Finding the balance between freedoms and fighting terrorism

The murder of Istanbul criminal prosecutor Mehmet Selim Kiraz in a raid on his office in the Istanbul Courthouse by two militants of the outlawed Revolutionary People’s Liberation Party-Front (DHKP-C) on March 31 triggered waves of trauma at a time when Turkey is heading for critical parliamentary elections on June 7.

President Tayyip Erdoğan denounced the attack as a “trap” for Turkey as Prime Minister Ahmet Davutoğlu slammed the opposition for not displaying the necessary “spirit of unity” with the government at such a dire time.

(The attackers by the way had crime records involved with the DHKP-C, and one of them had two brothers, one of whom was the subject of a red Interpol bulletin because of involvement in an attack against the U.S. Embassy in Ankara in 2013 and the other in prison in Greece.)

The opposition parties, which actually condemned the attack themselves, question the way that the terrorist attack took place during which the two militants were also killed: How were the militants able to get into the – supposedly – high-security building with pistol(s), as well as the flags and placards of their organization, to reach the prosecutor’s office on the sixth floor?
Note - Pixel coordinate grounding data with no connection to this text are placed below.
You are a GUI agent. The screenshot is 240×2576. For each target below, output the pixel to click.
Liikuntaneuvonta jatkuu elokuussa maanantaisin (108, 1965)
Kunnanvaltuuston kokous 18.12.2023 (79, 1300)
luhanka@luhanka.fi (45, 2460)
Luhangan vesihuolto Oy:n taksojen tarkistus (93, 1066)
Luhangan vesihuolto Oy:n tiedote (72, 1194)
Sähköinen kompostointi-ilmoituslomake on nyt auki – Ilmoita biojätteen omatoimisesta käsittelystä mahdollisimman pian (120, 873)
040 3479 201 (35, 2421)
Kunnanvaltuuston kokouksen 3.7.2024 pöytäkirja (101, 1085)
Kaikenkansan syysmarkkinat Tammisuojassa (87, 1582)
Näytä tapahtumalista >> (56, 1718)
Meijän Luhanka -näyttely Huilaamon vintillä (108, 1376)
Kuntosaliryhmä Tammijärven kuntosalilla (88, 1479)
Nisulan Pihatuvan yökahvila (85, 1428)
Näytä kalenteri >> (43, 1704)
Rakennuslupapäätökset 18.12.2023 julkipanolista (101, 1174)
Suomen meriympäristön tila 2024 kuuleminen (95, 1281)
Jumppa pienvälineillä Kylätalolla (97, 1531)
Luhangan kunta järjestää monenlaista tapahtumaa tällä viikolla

Was that related to a security breach related with a massive power outage at that hour of the day? Did the government do everything right to save the life of the prosecutor? How could Erdoğan say that the police operation was successful when it resulted in the death of Kiraz?

The government, on the other hand, focused on the justification for tighter security measures in order to maintain public order to avoid “possible provocative actions before the elections,” as PM Davutoğlu said after the operation is over.

The government’s conclusion out of this terrorist act was that the controversial Domestic Security Law recently approved in the Parliament with the ruling Justice and Development Party (AK Parti) votes was justified.

Davutoğlu said on April 1, right after the funeral of the prosecutor in Istanbul, that “from now, no one will be able to take the streets without permission.” (By the way there is still no public autopsy report about Kiraz, if there was one, raising question marks whether there was some police shots involved as well as the militants. He had three bullet wounds in the head and two in the abdomen, according to the police.)

The reader could ask about the relation between a terrorist act in a building under high security and stricter measures on rallies, especially in times of an election. According to Davutoğlu, there is a relation, because in some rallies bad people cover their faces with clothes to avoid security inspection just like the terrorist pointing a pistol at the forehead of the prosecutor did with his DHKP-C flag.

Davutoğlu also said it was he who ordered the security forces to stop reporters from covering the prosecutor’s funeral because some of their newspapers printed close-up pictures of the prosecutor under threat. He might have a point there, but that should not be a pretext to restrict the press.

A great majority of Turkish people acknowledge the need to fight terrorism. But there should be a balance found between maintaining basic freedoms like freedom of peaceful association and the freedom of press and fighting terrorism.